During the period relevant herein the outstanding capital stock of petitioner was owned by the following*604 siblings in the percentages stated: Frank Rhodus, 38 percent; Ralph Rhodus, 38 percent; F. Louise Rhodus, 14 percent; Ethel R. Columbia, 10 percent.

Ethel R. Columbia and her late husband Ray Columbia operated a restaurant known as "Columbia's Steak House" in Lexington, Kentucky, from 1950 until Mr. Columbia's death in 1970. Subsequent to Mr. Columbia's death the ownership of that restaurant was transferred to and the restaurant was operated by a partnership consisting of Ethel R. Columbia, Frank Rhodus and F. Louise Rhodus. During 1974 the ownership of the restaurant was transferred to Columbia Steak House, Inc., a Kentucky corporation owned by the former partners. Columbia Steak House, Inc., operates as a Subchapter S corporation.

During December 1975, Ralph Rhodus visited Lexington, Kentucky, and viewed the restaurant which was being successfully operated by Columbia Steak House, Inc. Based on his observations Ralph Rhodus agreed to consider resigning his position with his employer in order to form a new restaurant. At that time Ralph Rhodus was employed in Austin, Texas, by International Business Machines Corporation (hereinafter I.B.M.), which had been his employer for*605 approximately 19 years. Ralph Rhodus testified that his annual compensation from I.B.M. consisted of a salary in the amount of $ 25,000 and fringe benefits with an approximate value of $ 15,000. During February 1976 Frank and Ralph Rhodus selected an appropriate location for a new restaurant and Ralph Rhodus resigned his position with I.B.M.

The organizational meeting of the Board of Directors of petitioner was held on March 11, 1976. At that meeting the directors authorized Frank Rhodus, president of petitioner, to execute or to have executed, an "Election by a Small Business Corporation" (Form 2553) on behalf of petitioner. Frank Rhodus contacted the accountant who had performed accounting services for both Frank Rhodus and Columbia Steak House, Inc., and who had been engaged in the accounting business since 1960 and asked the accountant to prepare the documents necessary to obtain Subchapter S status for petitioner. Petitioner acquired assets during March 1976, and on April 1, 1976, commenced operation of its restaurant business.

During May 1976 the accountant informed Frank and Ralph Rhodus that an election of Subchapter S status had not been filed on behalf of petitioner*606 and suggested several alternative courses of action. The decision was made to adopt a taxable year beginning May 1, 1976, and file an election to be taxed as a Subchapter S corporation for that taxable year. On May 31, 1976, the petitioner filed its Election by a Small Business Corporation (Form 2553) with the Memphis Service Center of the Internal Revenue Service. That Form 2553, which was prepared by the accountant and signed by Frank Rhodus as president of petitioner and by the shareholders of petitioner, states that the date of incorporation of petitioner is May 1, 1976, and that the election is to be effective for the taxable year beginning May 1, 1976.
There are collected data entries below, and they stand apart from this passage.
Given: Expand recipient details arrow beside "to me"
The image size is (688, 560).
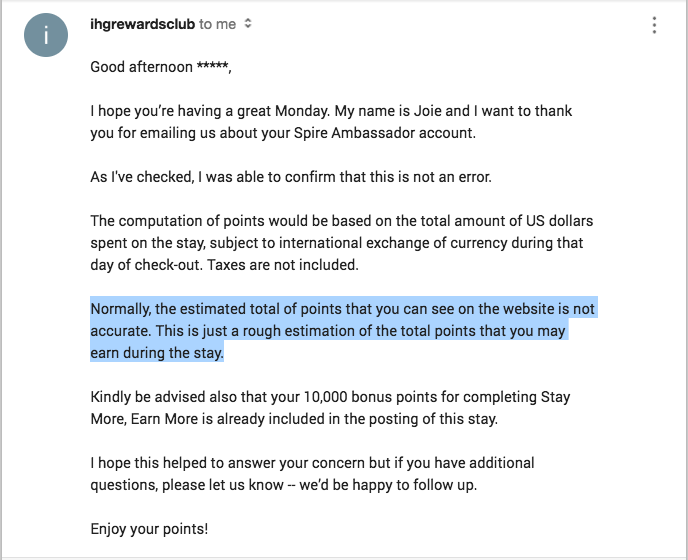Looking at the screenshot, I should tap(248, 23).
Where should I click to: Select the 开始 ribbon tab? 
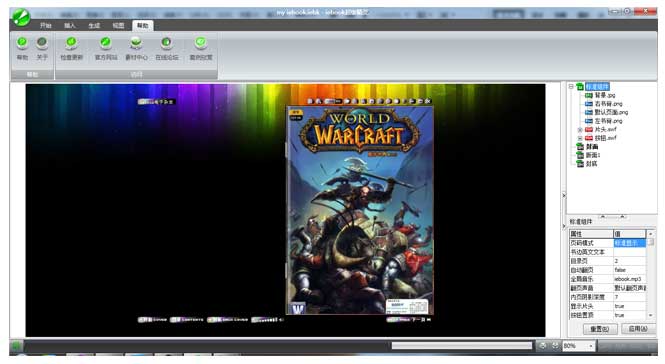[x=45, y=26]
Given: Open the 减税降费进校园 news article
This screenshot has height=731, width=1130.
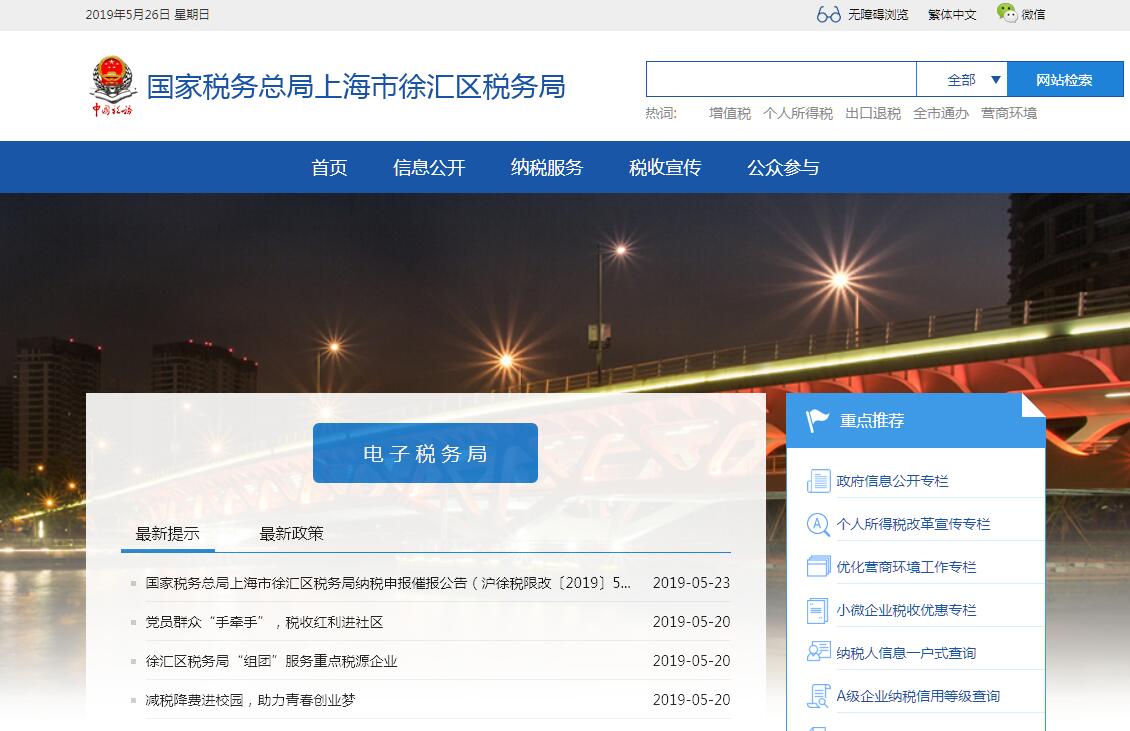Looking at the screenshot, I should (250, 700).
By letter dated July 12, 1976, respondent acknowledged the receipt of petitioner's Form 2553 filed May 31, 1976, and stated in part as follows:

We have examined your Election by Small Business Corporation, Form 2553, and the supporting shareholders' consents. The form is accepted, effective for the tax year beginning May 1, 1976, subject to verification if we should examine your return at a future date.

Upon reading that letter the accountant informed Frank and Ralph Rhodus that the petitioner had a valid election to*607 be taxed as a Subchapter S corporation in effect for a taxable year beginning May 1, 1976.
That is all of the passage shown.